Pouco depois, um sionista apareceu em frente ao grupo, no meio da estrada, e começou a gravar as caras das pessoas, enquanto balbuciava as habituais acusações de anti-semitismo – neste caso, foi retirado cuidadosamente do local e não foi identificado nem ameaçado com a apreensão do telefone.
Legalidades: direitos e decretos-lei
Há bastante tempo que a polícia tem por hábito chegar a qualquer protesto espontâneo ou não-planeado a alegar que se trata de uma “manifestação ilegal” – e agora fá-lo de forma cada vez mais frequente e agressiva.
No entanto, este conceito de “manifestação ilegal” não existe na lei portuguesa – aliás, existe mas, segundo a Constituição Portuguesa, diz apenas respeito a manifestações nas quais os participantes estejam armados.
Artigo 45.º
Direito de reunião e de manifestação1. Os cidadãos têm o direito de se reunir, pacificamente e sem armas, mesmo em lugares abertos ao público, sem necessidade de qualquer autorização.
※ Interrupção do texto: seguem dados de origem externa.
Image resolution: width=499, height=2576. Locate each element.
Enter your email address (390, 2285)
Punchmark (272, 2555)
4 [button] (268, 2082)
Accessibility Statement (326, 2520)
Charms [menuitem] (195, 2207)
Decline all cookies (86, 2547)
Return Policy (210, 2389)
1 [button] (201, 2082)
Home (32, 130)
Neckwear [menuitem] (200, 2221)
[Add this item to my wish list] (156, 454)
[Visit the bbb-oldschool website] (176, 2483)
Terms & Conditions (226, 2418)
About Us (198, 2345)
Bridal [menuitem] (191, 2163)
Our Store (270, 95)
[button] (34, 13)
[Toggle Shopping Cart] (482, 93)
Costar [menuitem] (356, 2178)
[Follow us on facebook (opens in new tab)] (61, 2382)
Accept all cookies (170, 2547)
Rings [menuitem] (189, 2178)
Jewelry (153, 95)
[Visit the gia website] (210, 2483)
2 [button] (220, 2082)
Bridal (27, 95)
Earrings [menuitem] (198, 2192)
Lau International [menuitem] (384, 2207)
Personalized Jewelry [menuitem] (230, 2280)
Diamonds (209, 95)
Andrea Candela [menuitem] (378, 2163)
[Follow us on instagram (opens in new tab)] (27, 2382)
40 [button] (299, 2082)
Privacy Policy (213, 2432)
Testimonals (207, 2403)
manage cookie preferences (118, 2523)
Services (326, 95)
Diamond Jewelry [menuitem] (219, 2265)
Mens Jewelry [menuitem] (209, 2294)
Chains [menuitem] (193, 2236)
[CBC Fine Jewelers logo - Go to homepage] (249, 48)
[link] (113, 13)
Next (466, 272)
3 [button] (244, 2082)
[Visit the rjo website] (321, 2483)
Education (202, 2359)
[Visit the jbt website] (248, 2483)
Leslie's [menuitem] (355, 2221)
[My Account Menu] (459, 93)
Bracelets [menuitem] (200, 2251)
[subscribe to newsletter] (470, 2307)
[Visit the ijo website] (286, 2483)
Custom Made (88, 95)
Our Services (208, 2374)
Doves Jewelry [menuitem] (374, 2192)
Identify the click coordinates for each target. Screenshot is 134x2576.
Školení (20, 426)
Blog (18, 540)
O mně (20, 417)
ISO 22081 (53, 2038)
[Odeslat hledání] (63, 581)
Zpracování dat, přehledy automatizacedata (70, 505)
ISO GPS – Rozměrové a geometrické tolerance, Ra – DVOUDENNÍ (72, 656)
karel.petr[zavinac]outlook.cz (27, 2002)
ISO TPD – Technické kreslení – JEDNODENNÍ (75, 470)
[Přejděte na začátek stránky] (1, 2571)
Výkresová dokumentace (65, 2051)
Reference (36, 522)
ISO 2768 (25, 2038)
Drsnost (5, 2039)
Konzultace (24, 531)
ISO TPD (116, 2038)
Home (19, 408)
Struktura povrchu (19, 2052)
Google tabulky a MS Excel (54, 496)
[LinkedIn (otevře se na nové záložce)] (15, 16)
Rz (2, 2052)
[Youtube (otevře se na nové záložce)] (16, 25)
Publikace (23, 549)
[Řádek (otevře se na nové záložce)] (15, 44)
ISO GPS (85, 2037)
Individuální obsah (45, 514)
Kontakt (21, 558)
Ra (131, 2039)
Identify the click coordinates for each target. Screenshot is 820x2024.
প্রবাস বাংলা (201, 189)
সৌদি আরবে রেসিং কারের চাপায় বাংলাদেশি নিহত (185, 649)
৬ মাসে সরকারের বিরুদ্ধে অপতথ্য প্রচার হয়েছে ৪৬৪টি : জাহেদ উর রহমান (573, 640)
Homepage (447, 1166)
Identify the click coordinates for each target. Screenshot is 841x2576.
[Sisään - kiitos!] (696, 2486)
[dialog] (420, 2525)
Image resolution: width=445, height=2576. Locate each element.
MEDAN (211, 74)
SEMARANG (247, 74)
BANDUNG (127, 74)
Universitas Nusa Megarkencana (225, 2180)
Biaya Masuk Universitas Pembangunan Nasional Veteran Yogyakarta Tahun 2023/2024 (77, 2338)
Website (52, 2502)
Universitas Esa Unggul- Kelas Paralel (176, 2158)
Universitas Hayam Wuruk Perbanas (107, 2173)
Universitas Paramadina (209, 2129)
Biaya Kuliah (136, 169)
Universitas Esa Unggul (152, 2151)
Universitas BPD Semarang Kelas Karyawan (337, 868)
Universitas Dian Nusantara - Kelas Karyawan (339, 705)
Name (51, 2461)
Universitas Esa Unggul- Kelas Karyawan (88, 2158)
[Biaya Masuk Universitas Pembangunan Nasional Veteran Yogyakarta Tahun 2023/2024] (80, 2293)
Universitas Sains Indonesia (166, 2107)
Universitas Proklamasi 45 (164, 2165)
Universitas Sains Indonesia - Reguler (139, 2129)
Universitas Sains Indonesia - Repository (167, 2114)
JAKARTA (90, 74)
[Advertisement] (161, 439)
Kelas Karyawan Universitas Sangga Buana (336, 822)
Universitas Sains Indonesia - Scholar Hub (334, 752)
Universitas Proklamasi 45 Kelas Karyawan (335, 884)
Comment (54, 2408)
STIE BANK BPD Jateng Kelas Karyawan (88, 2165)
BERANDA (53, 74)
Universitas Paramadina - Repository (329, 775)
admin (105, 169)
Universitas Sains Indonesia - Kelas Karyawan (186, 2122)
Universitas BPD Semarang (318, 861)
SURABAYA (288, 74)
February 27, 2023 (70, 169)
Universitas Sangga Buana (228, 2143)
2. A todos os cidadãos é reconhecido o direito de manifestação.
Constituição da República Portuguesa
Apesar da prepotência com que a polícia habitualmente o afirma, o Decreto-Lei n.º 406/74, sim, regula a comunicação formal de manifestações às Câmaras Municipais – mas não se sobrepõe ao direito de reunião e manifestação tal como está consagrado na Constituição.
Os senhores polícias até podem identificar, deter e bater em quem quiserem, e podem lançar acusações de “manifestação ilegal”, mas dificilmente um tribunal vai declarar culpado alguém que se tenha manifestado pacificamente, sem empunhar armas, sem “perturbar a ordem pública” nem colocar em perigo a integridade física de ninguém.
As únicas pessoas que estão a cometer ilegalidades nestas situações são os próprios polícias. Afinal, que lei é que lhes dá o direito de empurrar manifestantes pacíficos, de pedir identificações a pessoas que não estão a cometer nenhum crime, ou de levar a cabo detenções arbitrárias e negar aos detidos o acesso a um advogado?
Segundo esse mesmo Decreto-Lei, “as autoridades só poderão interromper a realização de reuniões, comícios, manifestações ou desfiles (…) quando forem afastados da sua finalidade pela prática de actos contrários à lei ou à moral ou que perturbem grave e efectivamente a ordem e a tranquilidade públicas” (Art. 5.º). E o DL 406/74 estabelece também que, caso as autoridades “impeçam ou tentem impedir, fora do condicionalismo legal, o livre exercício do direito de reunião incorrerão na pena do artigo 291.º do Código Penal e ficarão sujeitas a procedimento disciplinar” (Art. 15.º).
Instituições públicas, sejam elas a Câmara Municipal ou a PSP, não têm autoridade para autorizar ou deixar de autorizar qualquer manifestação – tanto a Constituição como o DL 406 afirmam que este direito não depende de autorizações. No caso de concentrações, vigílias e quaisquer outros actos que sejam pacíficos, estáticos e não interrompam o trânsito, nem sequer o acto de informar as autoridades é propriamente necessário – afinal, a nova polícia política monitoriza atentamente os movimentos e está sempre mais que informada acerca de que protestos vão acontecer.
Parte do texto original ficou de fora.